Half an hour later Mr. Gibbons opened the door. Maxon waved him back impatiently.

"I'm busy, Gibbons. Don't disturb me. We can't be on in court yet?"

"No, sir. It's a gentleman to see you. Very urgent business, he says."

"No, no, I tell you I'm busy."

"He made it a particular favour. In fact, he seems very much upset—he says it's private business." He glanced at a card he carried. "It's a Mr. Ledstone, sir."

"Oh," said Maxon. His lips shut a little tighter as he took up a letter which lay beside the legal papers in front of him. "Ledstone?" The letter was signed "Winifred Ledstone."

"Yes, sir."

"What aged man?"

"Oh, quite elderly, sir. Stout, and grey 'air."

The answer dispelled an eccentric idea which had entered Maxon's head. If this couple so politely informed him of their doings, they might even be capable of paying him a call!

"Well, show him in." He shrugged his shoulders with an air of disgust.

Stout and grey-haired (as Mr. Gibbons had observed), yet bearing a noticeable likeness to his handsome son, Mr. Ledstone made a very apologetic and a very flustered entrance. Maxon bowed without rising; Gibbons set a chair and retired.

"I must beg a thousand pardons, Mr. Maxon, but this morning I—I received a letter—as I sat at breakfast, Mr. Maxon, with Mrs. Ledstone and my daughter. It's terrible!"

"Are you the father of Mr. Godfrey Ledstone?"

"Yes, sir. My boy Godfrey—I've had a letter from him. Here it is."

"Thank you, but I'm already in possession of what your son has done. I've heard from Mrs. Maxon. I have her letter here."
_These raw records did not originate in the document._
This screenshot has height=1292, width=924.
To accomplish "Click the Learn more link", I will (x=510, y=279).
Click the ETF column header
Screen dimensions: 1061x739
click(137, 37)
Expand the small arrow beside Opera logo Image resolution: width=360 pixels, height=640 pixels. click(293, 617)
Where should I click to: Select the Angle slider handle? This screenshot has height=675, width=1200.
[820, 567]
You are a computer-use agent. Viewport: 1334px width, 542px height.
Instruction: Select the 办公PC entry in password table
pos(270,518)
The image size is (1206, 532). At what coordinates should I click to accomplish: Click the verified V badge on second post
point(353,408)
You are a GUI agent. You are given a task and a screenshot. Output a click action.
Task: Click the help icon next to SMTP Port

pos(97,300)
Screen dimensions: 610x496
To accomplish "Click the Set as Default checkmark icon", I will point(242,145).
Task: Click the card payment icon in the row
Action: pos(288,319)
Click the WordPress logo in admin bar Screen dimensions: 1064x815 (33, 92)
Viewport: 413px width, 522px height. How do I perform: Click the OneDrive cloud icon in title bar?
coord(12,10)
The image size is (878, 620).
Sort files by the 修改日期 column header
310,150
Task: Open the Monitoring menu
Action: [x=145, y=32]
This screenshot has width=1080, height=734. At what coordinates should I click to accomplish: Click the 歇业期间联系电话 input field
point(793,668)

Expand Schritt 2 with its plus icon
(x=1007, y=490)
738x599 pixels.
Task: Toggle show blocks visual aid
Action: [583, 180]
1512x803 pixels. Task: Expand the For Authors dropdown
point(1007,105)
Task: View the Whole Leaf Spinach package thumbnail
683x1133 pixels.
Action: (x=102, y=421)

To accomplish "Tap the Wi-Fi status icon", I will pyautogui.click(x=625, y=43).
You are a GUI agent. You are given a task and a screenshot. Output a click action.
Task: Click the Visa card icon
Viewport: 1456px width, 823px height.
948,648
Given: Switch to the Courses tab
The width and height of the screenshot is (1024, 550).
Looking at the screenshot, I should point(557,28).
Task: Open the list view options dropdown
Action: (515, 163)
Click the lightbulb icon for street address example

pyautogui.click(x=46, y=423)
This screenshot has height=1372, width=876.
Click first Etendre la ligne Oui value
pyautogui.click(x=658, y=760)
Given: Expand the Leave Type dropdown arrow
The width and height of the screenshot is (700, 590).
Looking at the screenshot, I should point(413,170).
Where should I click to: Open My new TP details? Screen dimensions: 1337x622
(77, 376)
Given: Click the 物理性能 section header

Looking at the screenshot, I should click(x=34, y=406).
"They're mad, Mr. Maxon! Mean to make it all public! What are we to do? What am I to say to Mrs. Ledstone and my daughter?"

"You must really take your own course about that."

"And my poor boy! He's been a good son, and his mother's devoted to him, and——"

Cyril Maxon's wrath found vent in one of those speeches for which his wife had a pet name. "I don't see how the fact that your son has run away with my wife obliges, or even entitles, me to interfere in your family affairs, Mr. Ledstone."

Acute distress is somewhat impervious to satire.

"Of course not, sir," said Mr. Ledstone, mopping his face forlornly. "But what's to be done? There's no real harm in the boy. He's young——"

"If you wish to imply that my wife is mainly in fault, you're entirely welcome to any comfort you and your family can extract from that assumption."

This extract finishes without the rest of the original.